**CONSIGNE**.
Pouvez-vous recopier intégralement, mot pour mot, l'article sur l'ascenseur social ?

**EXTRAIT DU DOCUMENT**.
◇ ◇ ◇ ◇

ILS ONT PRIS L’ASCENSEUR SOCIAL
Ils sont fils et filles d’ouvriers, d’immigrés, d’agriculteurs, font des études prestigieuses ou occupent de hautes fonctions. Ils ont dû se battre, s’adapter et parfois couper avec leur milieu d’origine pour s’élever. Enquête sur ces Français qu
En apparence, il coche toutes les cases de la bonne bourgeoisie. Belle diction, fière allure, aisance naturelle, tête bien pleine. Sans parler des vacances à se dorer la pilule au Club Med et des dîners dans des deux-étoiles. Pascal, professeur et chercheur en électronique, passé par l’Ecole normale supérieure, top des écoles françaises, arbore tous les attributs de la réussite. Comment, derrière ce quinqua charmeur, deviner le fils de charpentier qui a grandi petitement dans un village au pied des Pyrénées ? Pascal ne s’est pas toujours assis à de belles tables nappées de blanc. Enfant, c’était plutôt debout à 6 heures tapantes et travaux des champs. En automne, il ramassait des glands pour nourrir les cochons, ravalant sa jalousie devant les copains en route pour le ciné. Il a connu la honte qui lui cuisait les joues quand son père venait le chercher en guimbarde à l’école. Dans cet univers familial rude, la force physique était la valeur étalon. « Moi j’étais l’intellectuel, pas très doué pour bricoler », sourit-il. Assis dans les toilettes, seul endroit tranquille, il dévorait des BD de Tarzan, faute de meilleurs livres. Le soir, son père pestait contre l’ado qui gaspillait la lumière avec ses lectures inutiles. Du CAP d’électronique à l’ENS, le jeune homme a gravi toutes les étapes, jusqu’au sommet. Ses Pyrénées à lui.

◇ ◇ ◇ ◇

**DONNÉES RÉPERTORIÉES**.
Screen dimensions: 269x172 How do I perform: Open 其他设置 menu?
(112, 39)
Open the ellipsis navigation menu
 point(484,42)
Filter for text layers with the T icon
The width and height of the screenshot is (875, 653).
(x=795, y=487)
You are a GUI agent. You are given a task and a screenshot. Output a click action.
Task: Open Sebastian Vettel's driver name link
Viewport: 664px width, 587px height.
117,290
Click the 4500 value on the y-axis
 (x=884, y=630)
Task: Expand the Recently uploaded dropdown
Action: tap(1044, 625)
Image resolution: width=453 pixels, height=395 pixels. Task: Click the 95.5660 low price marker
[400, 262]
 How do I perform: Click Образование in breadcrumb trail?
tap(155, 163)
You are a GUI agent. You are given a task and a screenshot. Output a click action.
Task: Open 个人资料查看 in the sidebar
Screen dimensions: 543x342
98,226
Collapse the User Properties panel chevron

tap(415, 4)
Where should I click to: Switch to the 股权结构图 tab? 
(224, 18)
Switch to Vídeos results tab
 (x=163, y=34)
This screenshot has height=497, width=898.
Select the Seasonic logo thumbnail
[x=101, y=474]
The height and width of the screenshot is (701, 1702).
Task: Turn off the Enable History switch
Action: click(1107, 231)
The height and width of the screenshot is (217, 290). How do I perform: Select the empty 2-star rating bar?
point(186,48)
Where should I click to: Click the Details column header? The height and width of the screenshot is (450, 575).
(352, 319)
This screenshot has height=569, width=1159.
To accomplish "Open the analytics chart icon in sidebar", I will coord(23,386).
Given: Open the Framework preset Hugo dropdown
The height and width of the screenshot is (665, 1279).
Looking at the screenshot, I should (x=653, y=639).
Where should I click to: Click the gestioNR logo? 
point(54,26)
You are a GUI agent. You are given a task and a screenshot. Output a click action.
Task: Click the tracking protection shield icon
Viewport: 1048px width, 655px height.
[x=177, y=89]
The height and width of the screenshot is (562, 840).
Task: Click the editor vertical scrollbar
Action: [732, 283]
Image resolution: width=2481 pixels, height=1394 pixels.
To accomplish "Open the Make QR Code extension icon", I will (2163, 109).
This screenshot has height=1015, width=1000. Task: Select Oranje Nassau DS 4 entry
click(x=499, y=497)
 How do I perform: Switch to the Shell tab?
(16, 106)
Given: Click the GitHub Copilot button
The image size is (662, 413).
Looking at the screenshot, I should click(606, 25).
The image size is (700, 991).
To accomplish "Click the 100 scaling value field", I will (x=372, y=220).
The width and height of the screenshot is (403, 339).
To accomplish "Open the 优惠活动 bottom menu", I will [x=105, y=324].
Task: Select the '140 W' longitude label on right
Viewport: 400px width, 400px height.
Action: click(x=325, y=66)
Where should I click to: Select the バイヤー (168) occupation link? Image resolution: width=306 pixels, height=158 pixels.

◇ ◇ ◇ ◇

**RÉPONSE ATTENDUE**.
ILS ONT PRIS L’ASCENSEUR SOCIAL
Ils sont fils et filles d’ouvriers, d’immigrés, d’agriculteurs, font des études prestigieuses ou occupent de hautes fonctions. Ils ont dû se battre, s’adapter et parfois couper avec leur milieu d’origine pour s’élever. Enquête sur ces Français qu
En apparence, il coche toutes les cases de la bonne bourgeoisie. Belle diction, fière allure, aisance naturelle, tête bien pleine. Sans parler des vacances à se dorer la pilule au Club Med et des dîners dans des deux-étoiles. Pascal, professeur et chercheur en électronique, passé par l’Ecole normale supérieure, top des écoles françaises, arbore tous les attributs de la réussite. Comment, derrière ce quinqua charmeur, deviner le fils de charpentier qui a grandi petitement dans un village au pied des Pyrénées ? Pascal ne s’est pas toujours assis à de belles tables nappées de blanc. Enfant, c’était plutôt debout à 6 heures tapantes et travaux des champs. En automne, il ramassait des glands pour nourrir les cochons, ravalant sa jalousie devant les copains en route pour le ciné. Il a connu la honte qui lui cuisait les joues quand son père venait le chercher en guimbarde à l’école. Dans cet univers familial rude, la force physique était la valeur étalon. « Moi j’étais l’intellectuel, pas très doué pour bricoler », sourit-il. Assis dans les toilettes, seul endroit tranquille, il dévorait des BD de Tarzan, faute de meilleurs livres. Le soir, son père pestait contre l’ado qui gaspillait la lumière avec ses lectures inutiles. Du CAP d’électronique à l’ENS, le jeune homme a gravi toutes les étapes, jusqu’au sommet. Ses Pyrénées à lui.